# Explaining Marriott's "Seasons" of the year



## Dave M (Mar 6, 2006)

Marriott's calendar is divided into "seasons" for its resorts. Those seasons differ from those designated by Interval International ("II") and serve a different purpose. 

II divides exchange seasons into Red (highest), Yellow and Green. The higher the season, the more demand there is for trading into those weeks and, generally, the more trading power weeks during that period have.

Marriott's "season" designations are used for sales purposes to set different sales prices, based on how much demand Marriott expects there will be for purchasing weeks during a particular season. At some resorts (e.g., Hawaii resorts and Grand Chateau in Las Vegas), Marriott believed there would be comparable demand throughout the year and designated the entire year, with the exception of a few holiday weeks, as a single Platinum season. At other resorts (e.g., ski resorts), there are typically very slow fall and late spring seasons, making it appropriate to sell those off-season weeks at lower prices and generating the need for different seasons for setting prices. 

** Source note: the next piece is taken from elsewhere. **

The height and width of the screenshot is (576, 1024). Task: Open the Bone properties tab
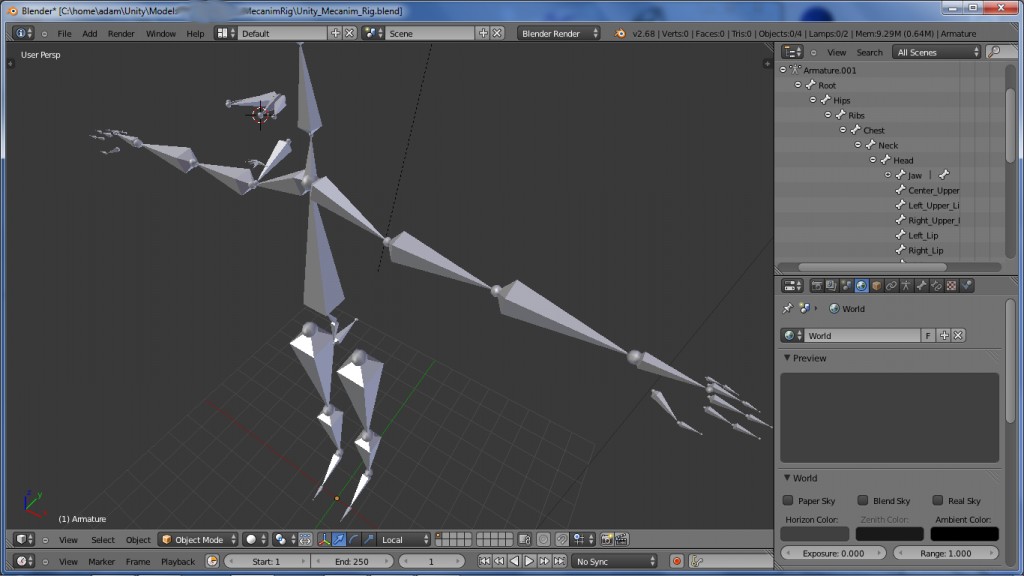point(919,286)
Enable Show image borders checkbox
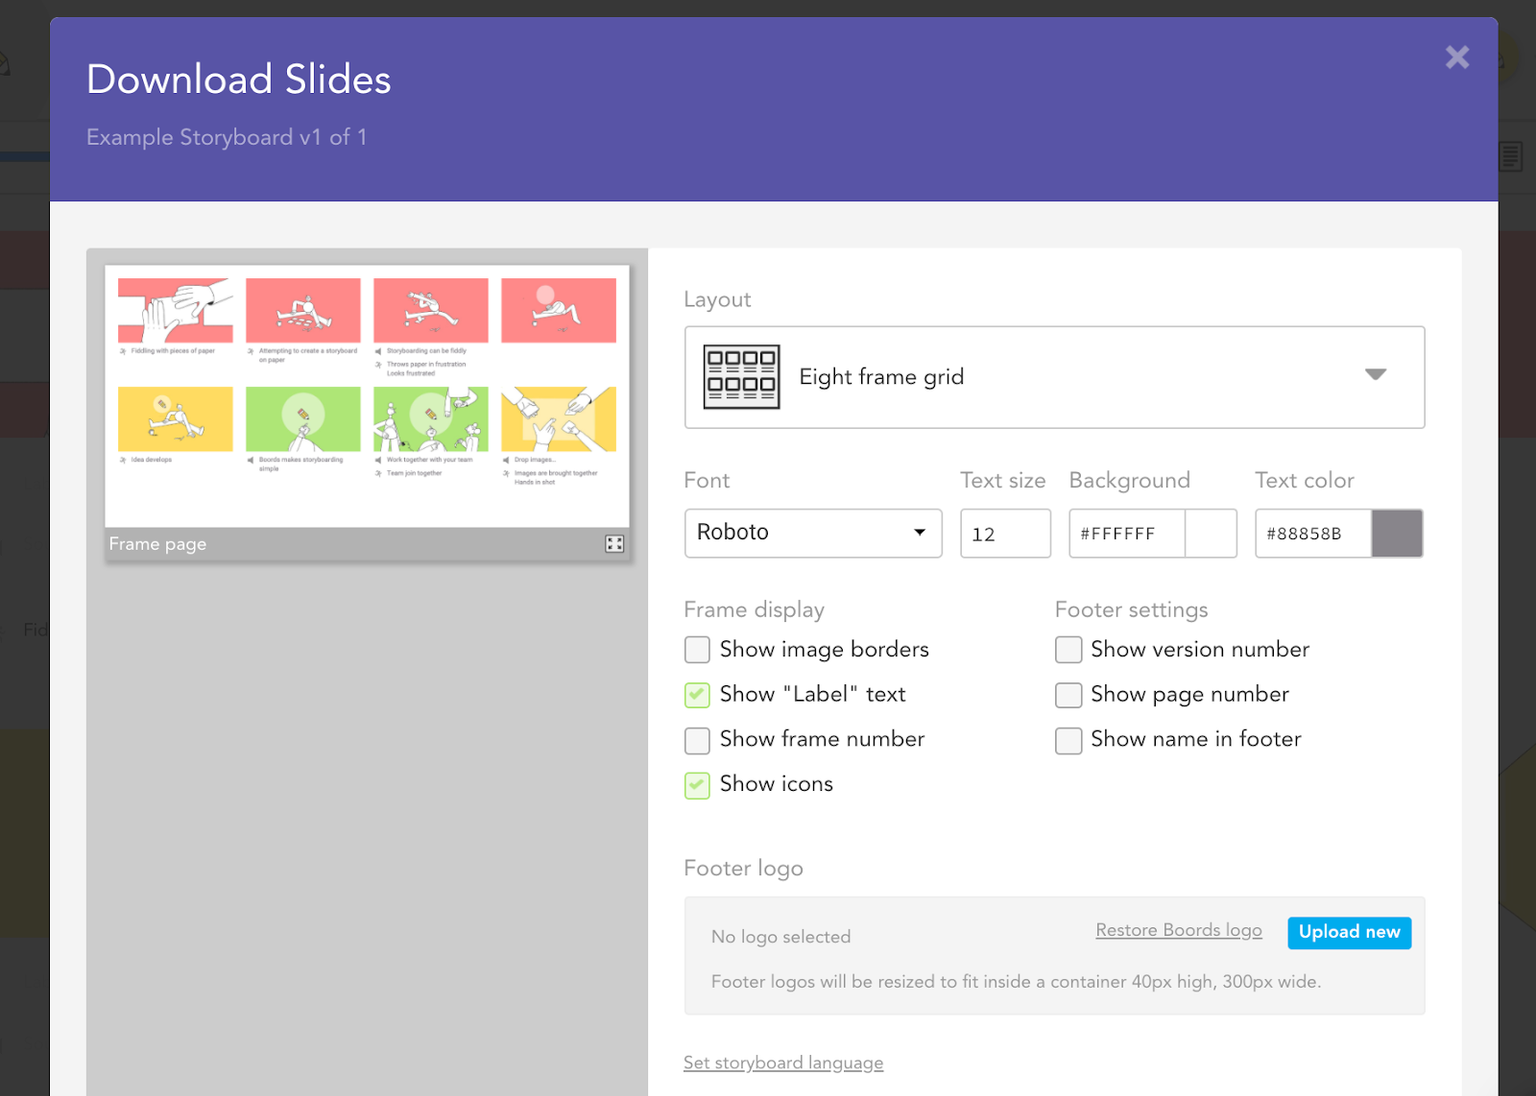This screenshot has width=1536, height=1096. pyautogui.click(x=697, y=650)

Marriott has used different names for the various seasons at various resorts. It uses several different families of names for resorts with floating weeks:
Platinum Holiday, Platinum Plus, Platinum (sometimes divided into Platinum Summer and Platinum Ski), Gold Holiday, Gold, Silver, Bonus Time, Bronze
Special, Summer, Sport, Value, Preferred
Red, Pink, White, Blue
Fixed weeks (e.g., Streamside and Maui Sequel). Most of the Platinum Plus and Platinum Holiday weeks are fixed weeks.
Not all resorts have all of the seasons indicated for a particular line. For example, Las Vegas has one basic season and Grande Ocean has four. But both use the "Platinum" season system.

(I will add a link to this post in the FAQs for this forum.)


----------